The only scalable solution is to reverse firstPerson's pattern, as you and I have suggested in our previous posts. In a simple object oriented design for a computer game, the rendering loop would look something like this:

void Game::Render() {
  double dt = /* calculate time since last frame */;

  ClearScreen(); //e.g. glClear(GL_COLOR_BUFFER | GL_DEPTH_BUFFER);

  //update the motion of camera and apply model-view and projection matrices. 
  mCamera->Render( dt ); 

  //iterate through visible objects and render them:
  for(std::vector<VisibleObject*>::iterator it = mObjList.begin(); it != mObjList.end(); ++it) 
    (*it)->Render( dt );

  SwapBuffer(hDC); //or similar.   
};

The above lets each object take care of tracking its own animation frames, this is scalable and decoupled, and thus, is the preferred option, instead of trying to manage all animations is some sort of centralized fashion, like firstPerson implied by his suggestion.
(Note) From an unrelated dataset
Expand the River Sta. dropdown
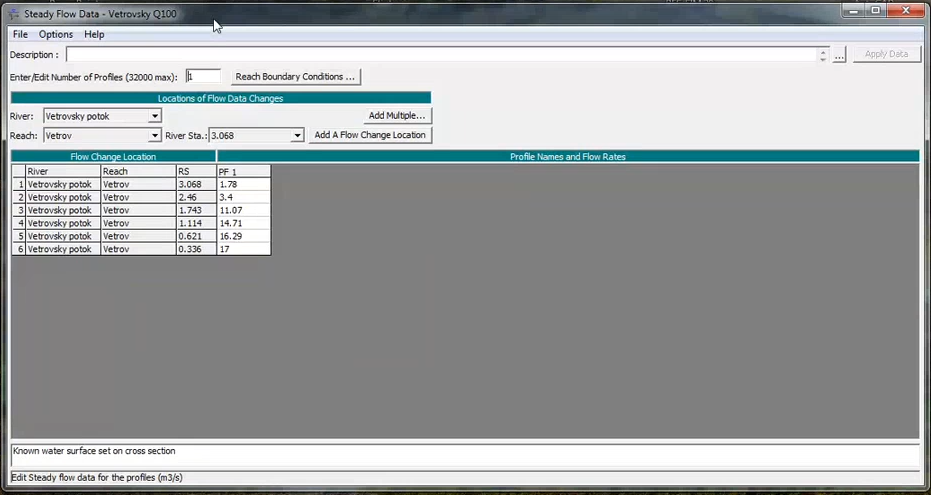This screenshot has height=495, width=931. pyautogui.click(x=297, y=136)
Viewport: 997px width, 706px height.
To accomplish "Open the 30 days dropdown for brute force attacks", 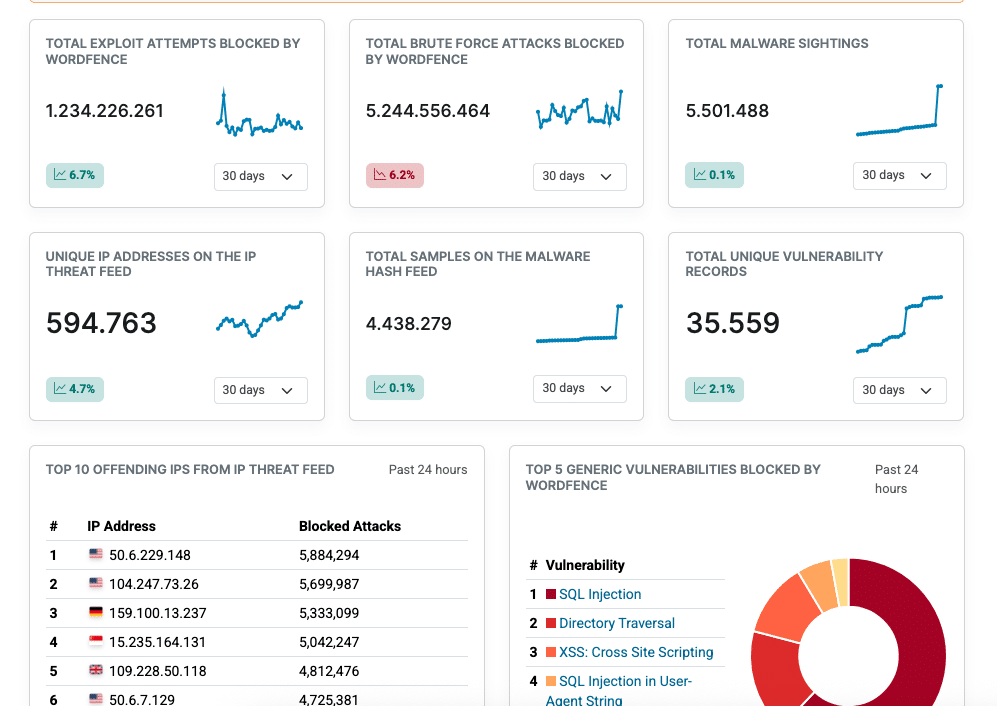I will pyautogui.click(x=580, y=176).
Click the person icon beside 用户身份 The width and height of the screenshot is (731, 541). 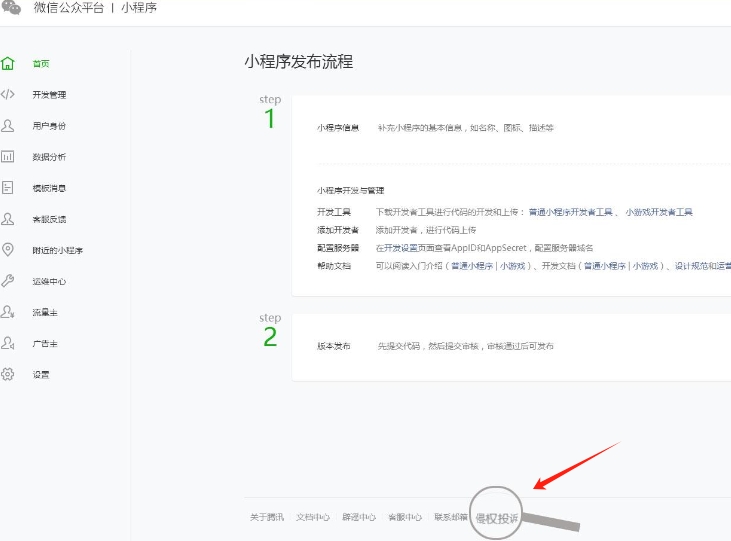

Edited 5 Years Ago by mike_2000_17: n/a

Sorry, I miswrote it then. I was suggesting what Kanosia said -- "change animation a in a stepwise manner each update call". Didn't mean to make it look like the way it did.

Hi,

In the end this is what I did:

In the sub of the game loop that checks for keypresses, when the crouch key is pressed entity is crouching and vice versa. Then once every frame crouch_check() is called. crouch_check() looks like this:

float frames = 0, frames2 = 0, frames3 = 0;


void crouch_check()
{
	 
	 

		if (entity[0].crouching)
		{  
			frames = frames + 0.5;
			frames2 = frames / 2;
			frames3 = frames / 5;

			if (frames < 5)
			{

				entity[0].centre_height = PLAYER_HEIGHT - frames;
				entity[0].height = PLAYER_HEIGHT - frames2;
				entity[0].gun_position.x = 0.0;
				entity[0].gun_position.y = entity[0].height - frames3;
				entity[0].gun_position.z = 0.0;
			}

		}
		else
		{
			frames = 0, frames2 = 0, frames3 = 0;

			frames = frames + 0.5;
			frames2 = frames / 2;
			frames3 = frames / 5;
			if (frames < 5 && entity[0].height < PLAYER_HEIGHT)
			{
	
			entity[0].centre_height = PLAYER_HEIGHT + frames;
			entity[0].height = entity[0].height + frames2;
			entity[0].gun_position.x = 0.0;
			entity[0].gun_position.y = entity[0].height + frames;
			entity[0].gun_position.z = 0.0;
			frames = 0, frames2 = 0, frames3 = 0;
	
			
			}
	}
}

I know it's not the best code but it does the trick.